Warning! Never use the cabling to lift the Li-ion battery, even when the strain relief is holding the wires / cabling in place.

Connecting to the CAN interface

Connecting the data cables
The wired communication interface must be used in a bus network topology (Table 17). Do not use a ring- or a star topology.
The wired communication interface specifications restrict the Bus length/Bus speed.

Bus length (L)| Max. stub length (S)| Accumulated stub length
---|---|---
250 m| 11 m| 55m

Table 16. Wired network interface cable lengths

CAN Cables
The connection to the CAN bus can be made using standard CAN cable wiring and accessories. An Y-split CAN cable and inline CAN terminator cable is available for easy installation and connection to other Li-ion batteries (see chapter 3.7; optional components).

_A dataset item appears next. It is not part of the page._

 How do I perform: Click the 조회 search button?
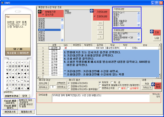click(157, 33)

Warning! Always use the supplied protective M12 cap when the CAN connection is not used. Otherwise, ingress protection is not guaranteed and water/moisture may enter the Li-ion battery casing, which may cause serious damage.

Termination Resistors
Use termination resistors or the inline CAN terminator cable at the end nodes to impede reflections on the line. The value of this resistor should be +/- 120 ohms. More information on termination resistors can be found in CiA document 303_1 V1.8.0, section 5.

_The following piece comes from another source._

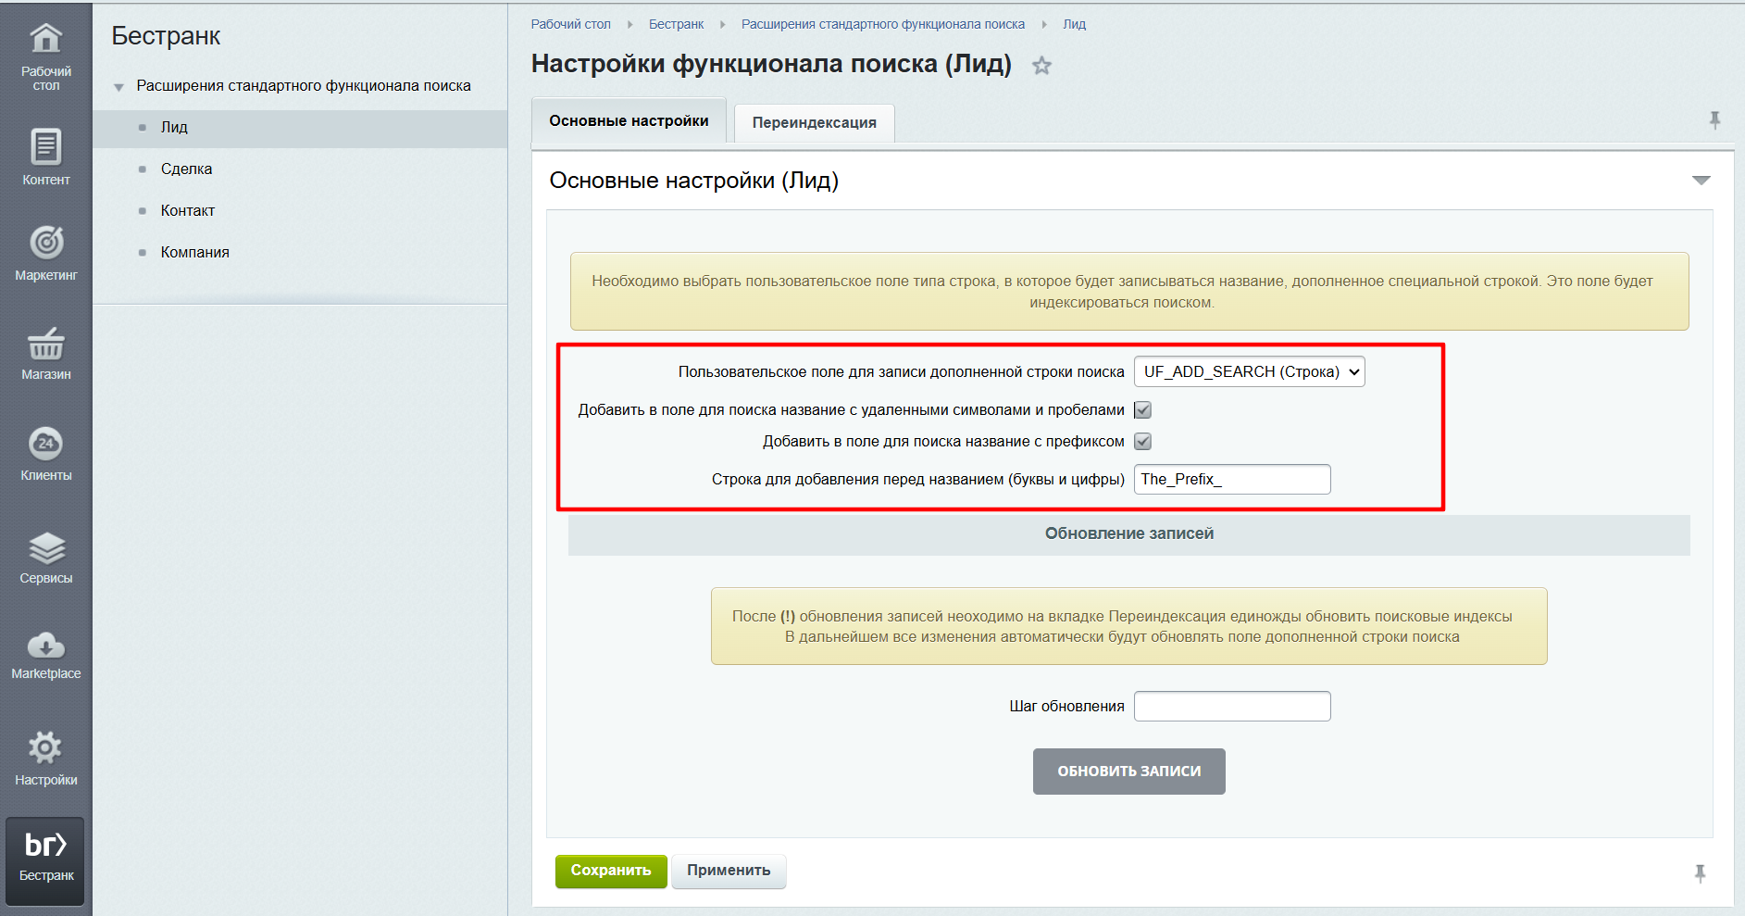Open the Рабочий стол home icon
This screenshot has height=916, width=1745.
45,40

Connecting to the LIN interface
The Li-ion battery includes a LIN interface (Local Interconnect Network). The LIN interface can be used to connect to a LIN master which are often present in (recreational) vehicles or caravans. The LIN interface is meant to provide the LIN master with information of the Li-ion battery like SoC and other data. The LIN bus is accessible on FASTON 2 under the protective lid. Depending on the electrical installation, LIN ground can be either the terminal minus or the FASTON GND. Make sure no ground loops are made when using the FASTON GND.

CI-BUS protocol
To support easy integration within the RV/caravanning industry the LIN bus protocol is configurable. One of the protocols which can be selected is the CI-BUS protocol. When enabled, the LIN bus provides all information necessary for the system using the CI-BUS protocol. For more information about the CI- BUS visit the CIVD website (https://www.civd.de/en/artikel/ci-bus-board- management-system/).

Other protocols
The LIN bus on the Li-ion battery can also support protocols defined by other manufacturers, this support is extended on a regular basis and prone to change. Please contact Super B to gather information about the supported protocols on the LIN bus.IO FASTON connection and functionality

IO FASTON connection and functionality
The Li-ion battery has three electrical input or output interfaces accessible by FASTON 3, 4 and 7. These interfaces can be used for different purposes, and are configurable with the Be In Charge App and/or Be In Charge Software.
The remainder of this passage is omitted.